**** EXTRACTO DEL DOCUMENTO ****
En tiempos de cacofonías e imágenes borrosas (también en el interior de la Iglesia) es importante descubrir una perla como la homilía pronunciada por el cardenal Vincent Nichols, arzobispo de Westminster, con motivo de sus bodas de plata episcopales. Nichols siempre ha sido difícil de clasificar para los amigos del esquematismo: liberal para unos, conservador para otros. Nunca como ahora he visto con tanta claridad lo estúpido de estos esquemas simplones y nada eclesiales. El hecho es que esta homilía me parece para enmarcar.
 
Para empezar, comenzó contemplando la impresionante imagen de Cristo en la cruz, que domina la nave central de la catedral de la Preciosísima Sangre de Jesús en Westminster. Contemplar la propia historia y la situación del mundo a la luz de la cruz es algo que no podemos dar por descontado. El cardenal reconoció que ahora siente el paso del tiempo mucho más rápido que en su juventud y que, conforme envejece, siente más intensamente el misterio de la vida, con su fatiga y sus luchas. Y su ministerio episcopal no puede dejar de orientarse en esa dirección, responder a la vida con todo lo que conlleva de esperanza y dolor.
 
En la que es su sede, la sede primada de Inglaterra, Nichols reconoció que el gran privilegio del obispo es celebrar el misterio de la sangre de Cristo derramada, en el que encuentran su raíz el sacrificio de la cruz, la eucaristía y el sacerdocio. Ahí descansa “nuestra esperanza y nuestra gloria”. Confieso que me han conmovido estas afirmaciones, porque el celebrante habría podido encontrar otros temas para celebrar sus bodas de plata, pero ha escogido el centro, y a eso un no se acostumbra nunca.
 
Tampoco se ahorró una mirada, desde ese misterio, a nuestra atribulada época, en la que no se reconoce ni respeta el valor de la vida humana, y en la que las ideologías parecen aceptar como precio del progreso el desprecio e incluso la destrucción de los otros. Y aquí introdujo una amplia referencia a los mártires de este momento “que beben la misma copa de la que Cristo bebió, dando con su propia sangre nueva vida a la Iglesia”. En esta predicación, en la que no encontramos una sola concesión a la galería, el cardenal Nichols subrayó el poder redentor del sufrimiento unido al de Cristo, reconociendo que esto supone para muchos, hoy, un escándalo.
****
* **PARTES DEL EJERCICIO**
• A. En el texto sobre la homilía del cardenal Nichols, ¿con qué motivo pronunció el cardenal esa homilía?
• B. Escribe la continuación del texto sobre la homilía del cardenal Nichols a partir de su última oración.
**** MATERIAL DE ESTUDIO ****
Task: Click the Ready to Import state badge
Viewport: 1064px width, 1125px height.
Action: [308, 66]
****
**** MATERIAL DE ESTUDIO ****
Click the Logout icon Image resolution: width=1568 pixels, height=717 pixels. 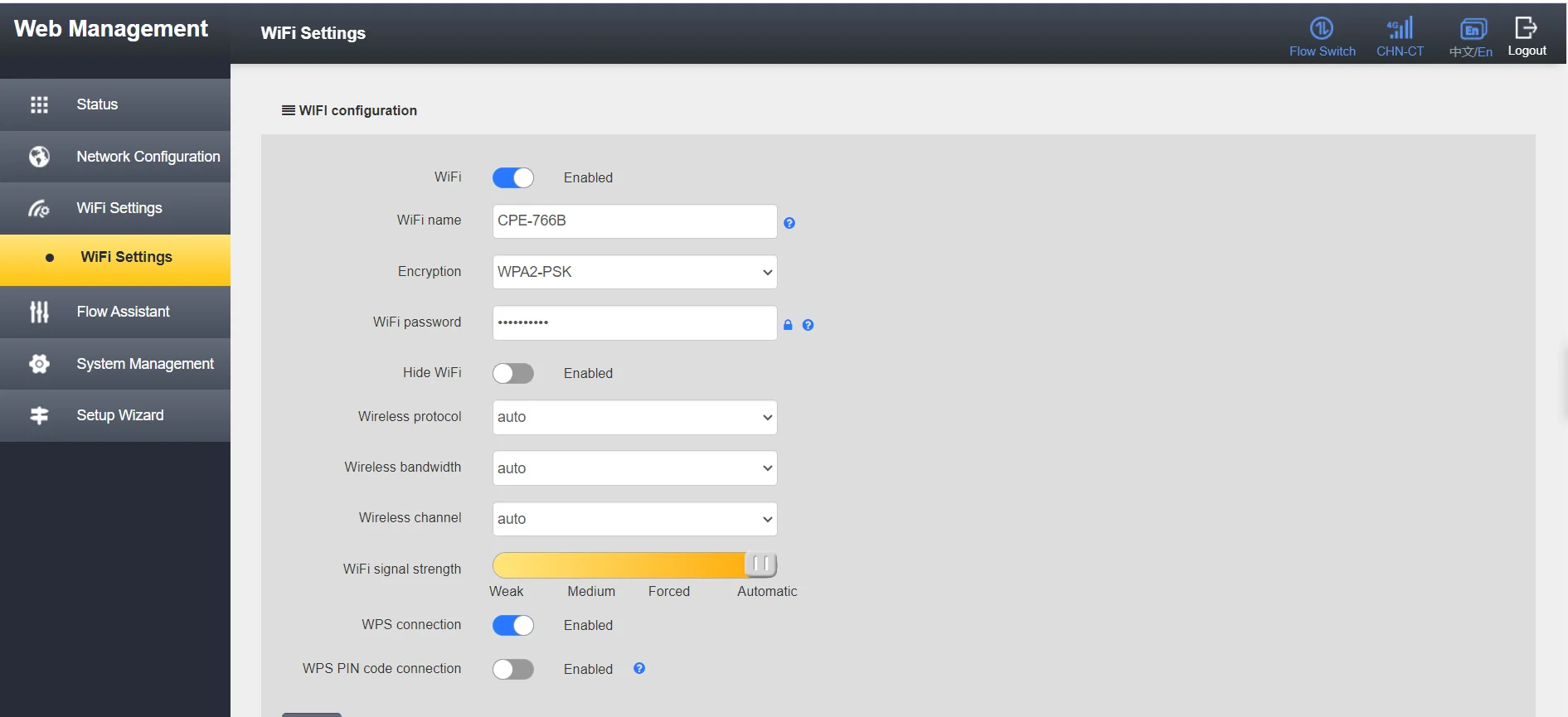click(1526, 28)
****
* **RESPUESTAS**
• A. Con motivo de sus bodas de plata episcopales.

• B.
 
Citando la homilía que Benedicto XVI pronunció allí mismo, en septiembre de 2010, el cardenal pidió a sus sacerdotes vivir su ministerio unidos a Cristo, “para que la fuerza reconciliadora de su sacrificio llegue al mundo en que vivimos”. Un mundo en el que se habla mucho de la necesidad de construir una sociedad más cohesionada, de superar las divisiones y unirnos en un nuevo proyecto social. “Nuestra misión", ha dicho el cardenal Vincent Nichols, "es decir, una y otra vez, que esa unidad pretendida tiene una única fuente: nuestra unidad en Dios nuestro creador”.
 
Este es el aspecto crucial de la misión de la Iglesia hoy, y hace falta ejercerlo con suavidad y firmeza: anunciar que el único poder de reconciliación es la persona de Jesucristo, “cuya Palabra no es una constricción para la libertad del hombre sino la única que libera verdaderamente nuestras mentes e ilumina nuestros esfuerzos para vivir correcta y sabiamente, como personas y como miembros de la sociedad”. Todos los estúpidos esquemas saltan hechos trizas frente a la desnuda belleza y aguda autenticidad de esta predicación. Felicidades, eminencia.